The lawyer overseeing an inquiry into gender inequities at N.C.A.A. championship events insisted Monday that she would act independently of the college sports executives who hired her last month.
The lawyer, Roberta A. Kaplan, has a reputation for pathbreaking legal work — she, for instance, litigated a seminal case against a federal law that excluded same-sex couples in its definition of marriage. But some of women’s basketball’s leading figures have voiced misgivings about her appointment by the N.C.A.A., which has spent the last few weeks responding to a public furor over disparities between its men’s and women’s basketball tournaments.
“We have a reputation for calling them as we see them,” Kaplan said in an interview on Monday, when she described her firm’s inquiry as “completely independent.”
Mark Emmert, the N.C.A.A. president, said last week that neither he nor the association had any prior history with Kaplan or her firm, Kaplan Hecker & Fink. But he has so far resisted calls, most notably from the Women’s Basketball Coaches Association, for a review led by a commission or a lawyer selected by someone outside of N.C.A.A. leadership.
“I’ve got my lawyer in my back pocket, and I know he’s going to do what he needs to do to make me look good,” Dawn Staley, South Carolina’s women’s basketball coach, told Emmert during a videoconference last week. “And I’m not saying that is the case, but whoever is paying the piper, more than likely they’re going to give you what you want to hear.”
Emmert replied that he had confidence in Kaplan’s firm, but that he understood that there was “a perceptional issue.” He did not announce specific steps to try to ease those concerns.
In Monday’s interview, Kaplan declined to detail her financial arrangement with the N.C.A.A., but she said that the association, which has spent tens of millions of dollars on lawyers in recent years, had not capped her firm’s fees. She said the firm is early in its fact-finding stage, and she urged current and former athletes and coaches to contact investigators, who she said would be conducting interviews and town hall meetings in the coming weeks. She said some former coaches had already spoken to people involved in the review.
“The N.C.A.A. itself admits there clearly was a screw-up,” Kaplan said. But, she added, she wanted to review whether the disparities at the basketball tournaments were “just a symptom of a broader problem, which may not even be intentional.”
“It may,” she said, “just be decades-old assumptions about how things operate.”
Kaplan said that she expected her inquiry would be effectively conducted in two phases: the first, which has already begun, will focus on women’s basketball, while the second will examine other championships in other N.C.A.A.-sanctioned sports. She said that she expected the review to conclude by the end of the summer, but she left open the possibility that her inquiry into other sports could take longer.
Her findings and recommendations are expected to be made public.
The N.C.A.A. repeatedly apologized for shortcomings at its women’s tournament in Texas, like a weight room that was lightly stocked in comparison to workout facilities that were made available for the men’s competition. But women’s basketball officials said that the troubles of the last few weeks were part of a sustained history of men’s basketball, which is the N.C.A.A.’s financial lifeblood, being favored over their sport.

Listed entries:
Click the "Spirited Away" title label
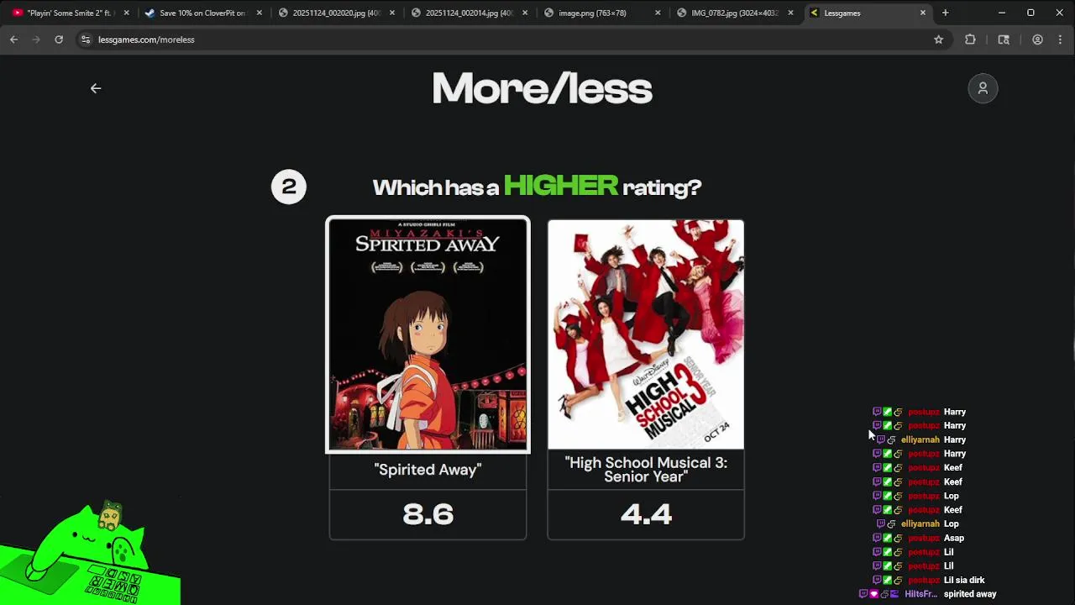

---

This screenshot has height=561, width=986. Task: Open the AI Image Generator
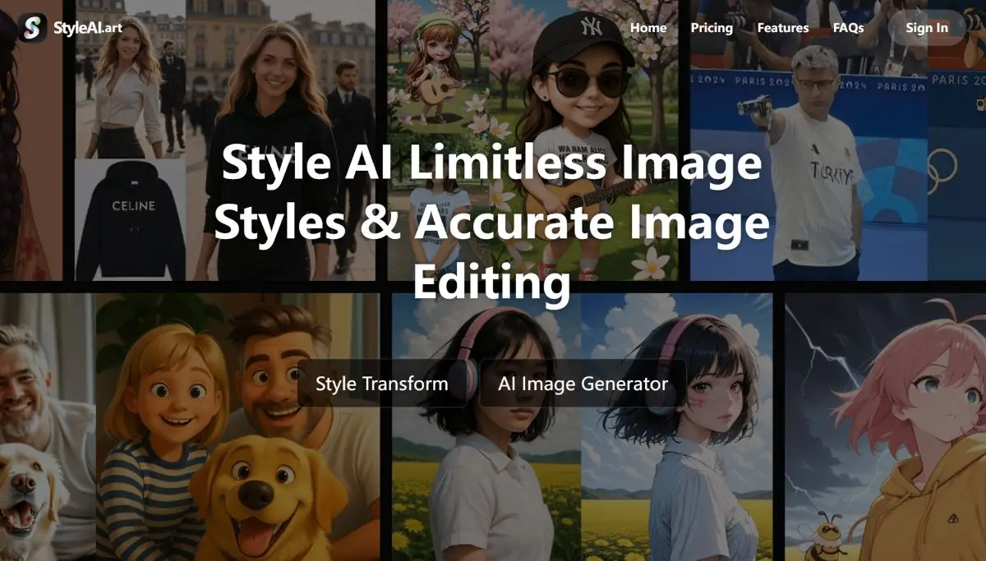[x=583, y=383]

To do: Please list every person named by full name in the text above about the N.C.A.A. gender-equity inquiry.

Output:
Roberta A. Kaplan
Mark Emmert
Dawn Staley